3 Rules for Financial Safety Every University Student Can Follow

When children leave home to start their studies at college, they’re taking on an entirely new world to navigate. Not only does the level of education increase, but students also begin taking on multiple forms of independence — paying their own bills, feeding themselves and managing their own finances.

The process of mastering these tasks can take some time, and mistakes are sure to litter the path. However, big financial errors can plague young people and require years to fully recover from. It’s best to provide guidance from the start, to avoid damaged credit ratings, outstanding debts and other financial fallout.

With that in mind, here are three rules every college student should follow to maintain financial safety:

Keep Personal Financial Information Under Wraps

College is unfortunately the most common time for individuals to become the victims of identity theft. Multiple factors are at play. Close living quarters are often shared with other people, and many young college students are unaware of how easily their personal information can be stolen and used for fraudulent activity. Students need to take precautions with their personal information.

Another step that can be a huge benefit is enlisting the support of an identity theft protection service. Lifelock is one of many protective services that monitors your financial activity and information to identify potential fraudulent activity and protects you from having your identity stolen. These types of programs are an extra expense, but they provide a highly reliable layer of protection that can be invaluable to those naive to the risks they face.

Take Out as Few Loans as Possible

The cost of college is higher than ever, and it only continues to increase. The less loan money you can take during college, the less crushing your debt will be once you graduate and get a job. Fewer loans means savings on interest and more financial freedom when you get done with school.

Not taking loans is easier said than done — unless you have a plan. Get a part-time or summer job (or both), and put away money from each paycheck to cover your tuition and other school-related bills. Even if you can’t pay for the entire bill, covering part of it and reducing the amount of loans you take out can be a great way to graduate from college with a small student debt cloud hanging over your head.

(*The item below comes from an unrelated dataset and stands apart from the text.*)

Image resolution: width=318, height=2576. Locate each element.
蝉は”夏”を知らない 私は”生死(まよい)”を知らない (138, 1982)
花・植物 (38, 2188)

Make a Budget and Monitor Your Spending

As soon as you know how much money you have for living expenses each month, draw up a budget that considers all your monthly bills and other expenses. Use online banking and other financial monitoring measures to track of how much you are spending in every category and keep your spending under control. By keeping track of where your money is going, you can make adjustments to your habits and avoid the overspending that can drain funds and lead to credit card debt.

Any college student is prone to making mistakes here and there, but awareness and education can prevent the serious mistakes that can leave financial scars. Instead of hoping financial disaster doesn’t come your way, be proactive in managing your money while your young.